(Directions for this task): Copy the records below verbatim, line for line.
--- start of Stored data ---
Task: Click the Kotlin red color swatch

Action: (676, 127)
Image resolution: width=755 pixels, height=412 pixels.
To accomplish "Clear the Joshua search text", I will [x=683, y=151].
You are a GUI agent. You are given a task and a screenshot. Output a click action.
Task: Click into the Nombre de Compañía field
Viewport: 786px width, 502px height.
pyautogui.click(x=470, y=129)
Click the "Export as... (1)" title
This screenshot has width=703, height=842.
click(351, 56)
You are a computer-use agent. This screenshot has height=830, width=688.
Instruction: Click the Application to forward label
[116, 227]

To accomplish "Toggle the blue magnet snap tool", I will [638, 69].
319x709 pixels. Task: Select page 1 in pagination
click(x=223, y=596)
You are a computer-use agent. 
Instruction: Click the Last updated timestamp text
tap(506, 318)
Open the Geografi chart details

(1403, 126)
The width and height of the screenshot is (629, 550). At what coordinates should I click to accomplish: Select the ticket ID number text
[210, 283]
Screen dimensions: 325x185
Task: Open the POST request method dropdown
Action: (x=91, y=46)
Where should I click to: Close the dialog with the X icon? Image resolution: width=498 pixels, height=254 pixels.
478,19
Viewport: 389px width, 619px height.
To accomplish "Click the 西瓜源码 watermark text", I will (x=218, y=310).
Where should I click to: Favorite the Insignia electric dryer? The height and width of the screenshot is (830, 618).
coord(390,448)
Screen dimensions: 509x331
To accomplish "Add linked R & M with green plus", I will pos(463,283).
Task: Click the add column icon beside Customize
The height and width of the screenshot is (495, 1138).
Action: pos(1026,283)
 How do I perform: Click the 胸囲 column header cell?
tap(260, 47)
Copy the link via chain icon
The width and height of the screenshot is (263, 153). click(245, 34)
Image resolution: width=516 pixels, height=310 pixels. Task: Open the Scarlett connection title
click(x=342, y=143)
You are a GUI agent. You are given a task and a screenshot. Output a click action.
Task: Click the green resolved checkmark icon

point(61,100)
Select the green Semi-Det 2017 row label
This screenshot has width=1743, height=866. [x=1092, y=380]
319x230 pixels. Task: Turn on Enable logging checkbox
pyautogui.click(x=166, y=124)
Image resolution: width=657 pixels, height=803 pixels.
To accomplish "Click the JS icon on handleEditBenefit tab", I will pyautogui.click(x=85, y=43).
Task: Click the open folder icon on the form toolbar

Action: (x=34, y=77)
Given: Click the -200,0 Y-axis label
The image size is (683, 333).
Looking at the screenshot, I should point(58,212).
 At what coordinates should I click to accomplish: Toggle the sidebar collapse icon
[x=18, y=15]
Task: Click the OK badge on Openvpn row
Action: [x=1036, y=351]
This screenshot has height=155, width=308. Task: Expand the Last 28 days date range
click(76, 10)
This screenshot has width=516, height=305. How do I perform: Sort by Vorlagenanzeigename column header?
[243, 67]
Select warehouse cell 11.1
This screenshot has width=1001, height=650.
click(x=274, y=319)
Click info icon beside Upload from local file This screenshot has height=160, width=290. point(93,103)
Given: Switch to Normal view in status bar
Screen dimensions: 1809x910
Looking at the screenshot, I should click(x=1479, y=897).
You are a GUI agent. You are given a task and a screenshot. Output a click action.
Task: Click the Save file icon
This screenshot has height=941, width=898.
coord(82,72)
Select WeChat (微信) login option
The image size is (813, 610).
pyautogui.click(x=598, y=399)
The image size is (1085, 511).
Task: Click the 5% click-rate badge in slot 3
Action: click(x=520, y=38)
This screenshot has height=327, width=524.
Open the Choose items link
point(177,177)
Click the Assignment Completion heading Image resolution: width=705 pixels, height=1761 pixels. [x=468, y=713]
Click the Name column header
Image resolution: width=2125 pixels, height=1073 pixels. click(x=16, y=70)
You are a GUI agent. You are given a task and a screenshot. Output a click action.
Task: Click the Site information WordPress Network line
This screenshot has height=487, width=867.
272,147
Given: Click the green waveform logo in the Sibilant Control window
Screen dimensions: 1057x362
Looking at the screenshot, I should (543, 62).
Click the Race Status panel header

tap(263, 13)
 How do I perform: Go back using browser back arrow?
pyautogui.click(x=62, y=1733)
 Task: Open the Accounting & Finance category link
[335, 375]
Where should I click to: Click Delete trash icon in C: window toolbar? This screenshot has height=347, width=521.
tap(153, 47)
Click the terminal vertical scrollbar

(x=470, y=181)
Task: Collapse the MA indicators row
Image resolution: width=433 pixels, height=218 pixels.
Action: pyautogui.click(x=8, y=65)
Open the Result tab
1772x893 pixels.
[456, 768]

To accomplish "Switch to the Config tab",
--- end of Stored data ---
(Response to this task):
Task: Click the Kotlin red color swatch

Action: (676, 127)
Image resolution: width=755 pixels, height=412 pixels.
To accomplish "Clear the Joshua search text", I will [x=683, y=151].
You are a GUI agent. You are given a task and a screenshot. Output a click action.
Task: Click into the Nombre de Compañía field
Viewport: 786px width, 502px height.
pyautogui.click(x=470, y=129)
Click the "Export as... (1)" title
This screenshot has width=703, height=842.
click(351, 56)
You are a computer-use agent. This screenshot has height=830, width=688.
Instruction: Click the Application to forward label
[116, 227]

To accomplish "Toggle the blue magnet snap tool", I will [638, 69].
319x709 pixels. Task: Select page 1 in pagination
click(x=223, y=596)
You are a computer-use agent. 
Instruction: Click the Last updated timestamp text
tap(506, 318)
Open the Geografi chart details

(1403, 126)
The width and height of the screenshot is (629, 550). At what coordinates should I click to accomplish: Select the ticket ID number text
[210, 283]
Screen dimensions: 325x185
Task: Open the POST request method dropdown
Action: (x=91, y=46)
Where should I click to: Close the dialog with the X icon? Image resolution: width=498 pixels, height=254 pixels.
478,19
Viewport: 389px width, 619px height.
To accomplish "Click the 西瓜源码 watermark text", I will (x=218, y=310).
Where should I click to: Favorite the Insignia electric dryer? The height and width of the screenshot is (830, 618).
coord(390,448)
Screen dimensions: 509x331
To accomplish "Add linked R & M with green plus", I will pos(463,283).
Task: Click the add column icon beside Customize
The height and width of the screenshot is (495, 1138).
Action: pos(1026,283)
 How do I perform: Click the 胸囲 column header cell?
tap(260, 47)
Copy the link via chain icon
The width and height of the screenshot is (263, 153). click(245, 34)
Image resolution: width=516 pixels, height=310 pixels. Task: Open the Scarlett connection title
click(x=342, y=143)
You are a GUI agent. You are given a task and a screenshot. Output a click action.
Task: Click the green resolved checkmark icon

point(61,100)
Select the green Semi-Det 2017 row label
This screenshot has width=1743, height=866. [x=1092, y=380]
319x230 pixels. Task: Turn on Enable logging checkbox
pyautogui.click(x=166, y=124)
Image resolution: width=657 pixels, height=803 pixels.
To accomplish "Click the JS icon on handleEditBenefit tab", I will pyautogui.click(x=85, y=43).
Task: Click the open folder icon on the form toolbar

Action: (x=34, y=77)
Given: Click the -200,0 Y-axis label
The image size is (683, 333).
Looking at the screenshot, I should point(58,212).
 At what coordinates should I click to accomplish: Toggle the sidebar collapse icon
[x=18, y=15]
Task: Click the OK badge on Openvpn row
Action: [x=1036, y=351]
This screenshot has height=155, width=308. Task: Expand the Last 28 days date range
click(76, 10)
This screenshot has width=516, height=305. How do I perform: Sort by Vorlagenanzeigename column header?
[243, 67]
Select warehouse cell 11.1
This screenshot has width=1001, height=650.
click(x=274, y=319)
Click info icon beside Upload from local file This screenshot has height=160, width=290. point(93,103)
Given: Switch to Normal view in status bar
Screen dimensions: 1809x910
Looking at the screenshot, I should click(x=1479, y=897).
You are a GUI agent. You are given a task and a screenshot. Output a click action.
Task: Click the Save file icon
This screenshot has height=941, width=898.
coord(82,72)
Select WeChat (微信) login option
The image size is (813, 610).
pyautogui.click(x=598, y=399)
The image size is (1085, 511).
Task: Click the 5% click-rate badge in slot 3
Action: click(x=520, y=38)
This screenshot has height=327, width=524.
Open the Choose items link
point(177,177)
Click the Assignment Completion heading Image resolution: width=705 pixels, height=1761 pixels. [x=468, y=713]
Click the Name column header
Image resolution: width=2125 pixels, height=1073 pixels. click(x=16, y=70)
You are a GUI agent. You are given a task and a screenshot. Output a click action.
Task: Click the Site information WordPress Network line
This screenshot has height=487, width=867.
272,147
Given: Click the green waveform logo in the Sibilant Control window
Screen dimensions: 1057x362
Looking at the screenshot, I should (543, 62).
Click the Race Status panel header

tap(263, 13)
 How do I perform: Go back using browser back arrow?
pyautogui.click(x=62, y=1733)
 Task: Open the Accounting & Finance category link
[335, 375]
Where should I click to: Click Delete trash icon in C: window toolbar? This screenshot has height=347, width=521.
tap(153, 47)
Click the terminal vertical scrollbar

(x=470, y=181)
Task: Collapse the MA indicators row
Image resolution: width=433 pixels, height=218 pixels.
Action: pyautogui.click(x=8, y=65)
Open the Result tab
1772x893 pixels.
[456, 768]

To accomplish "Switch to the Config tab",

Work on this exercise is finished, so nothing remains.